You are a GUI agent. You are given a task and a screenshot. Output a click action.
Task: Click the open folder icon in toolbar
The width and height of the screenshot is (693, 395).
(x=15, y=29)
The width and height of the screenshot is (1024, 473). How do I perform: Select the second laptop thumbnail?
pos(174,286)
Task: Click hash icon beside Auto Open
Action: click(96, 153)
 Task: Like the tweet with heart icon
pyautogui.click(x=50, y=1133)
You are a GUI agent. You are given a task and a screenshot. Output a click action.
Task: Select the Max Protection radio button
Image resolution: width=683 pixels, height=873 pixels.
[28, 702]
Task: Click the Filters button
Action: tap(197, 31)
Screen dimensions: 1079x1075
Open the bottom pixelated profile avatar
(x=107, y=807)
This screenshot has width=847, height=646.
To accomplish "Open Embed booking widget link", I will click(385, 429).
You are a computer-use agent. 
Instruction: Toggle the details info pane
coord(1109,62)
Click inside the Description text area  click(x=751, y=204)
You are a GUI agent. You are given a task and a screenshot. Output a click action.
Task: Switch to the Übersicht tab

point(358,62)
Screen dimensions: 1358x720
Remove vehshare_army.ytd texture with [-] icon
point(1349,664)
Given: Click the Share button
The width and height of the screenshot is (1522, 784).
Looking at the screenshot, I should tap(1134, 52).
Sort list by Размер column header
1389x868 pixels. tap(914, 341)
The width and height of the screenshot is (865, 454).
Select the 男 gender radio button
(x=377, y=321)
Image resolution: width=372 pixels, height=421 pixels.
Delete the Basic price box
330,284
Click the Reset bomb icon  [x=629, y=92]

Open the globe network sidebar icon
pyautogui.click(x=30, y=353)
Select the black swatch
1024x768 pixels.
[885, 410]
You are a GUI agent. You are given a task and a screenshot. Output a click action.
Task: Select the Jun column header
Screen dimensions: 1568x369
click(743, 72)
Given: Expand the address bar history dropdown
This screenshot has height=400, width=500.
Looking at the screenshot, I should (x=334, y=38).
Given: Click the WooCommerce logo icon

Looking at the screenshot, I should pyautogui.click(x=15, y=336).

# Activity
What you should produce is an exact retyping of every line above.

# Solution below
You are a GUI agent. You are given a task and a screenshot. Output a click action.
Task: Click the open folder icon in toolbar
The width and height of the screenshot is (693, 395).
(x=15, y=29)
The width and height of the screenshot is (1024, 473). How do I perform: Select the second laptop thumbnail?
pos(174,286)
Task: Click hash icon beside Auto Open
Action: click(96, 153)
 Task: Like the tweet with heart icon
pyautogui.click(x=50, y=1133)
You are a GUI agent. You are given a task and a screenshot. Output a click action.
Task: Select the Max Protection radio button
Image resolution: width=683 pixels, height=873 pixels.
[28, 702]
Task: Click the Filters button
Action: tap(197, 31)
Screen dimensions: 1079x1075
Open the bottom pixelated profile avatar
(x=107, y=807)
This screenshot has width=847, height=646.
To accomplish "Open Embed booking widget link", I will click(385, 429).
You are a computer-use agent. 
Instruction: Toggle the details info pane
coord(1109,62)
Click inside the Description text area  click(x=751, y=204)
You are a GUI agent. You are given a task and a screenshot. Output a click action.
Task: Switch to the Übersicht tab

point(358,62)
Screen dimensions: 1358x720
Remove vehshare_army.ytd texture with [-] icon
point(1349,664)
Given: Click the Share button
The width and height of the screenshot is (1522, 784).
Looking at the screenshot, I should tap(1134, 52).
Sort list by Размер column header
1389x868 pixels. tap(914, 341)
The width and height of the screenshot is (865, 454).
Select the 男 gender radio button
(x=377, y=321)
Image resolution: width=372 pixels, height=421 pixels.
Delete the Basic price box
330,284
Click the Reset bomb icon  [x=629, y=92]

Open the globe network sidebar icon
pyautogui.click(x=30, y=353)
Select the black swatch
1024x768 pixels.
[885, 410]
You are a GUI agent. You are given a task and a screenshot. Output a click action.
Task: Select the Jun column header
Screen dimensions: 1568x369
click(743, 72)
Given: Expand the address bar history dropdown
This screenshot has height=400, width=500.
Looking at the screenshot, I should (x=334, y=38).
Given: Click the WooCommerce logo icon

Looking at the screenshot, I should pyautogui.click(x=15, y=336).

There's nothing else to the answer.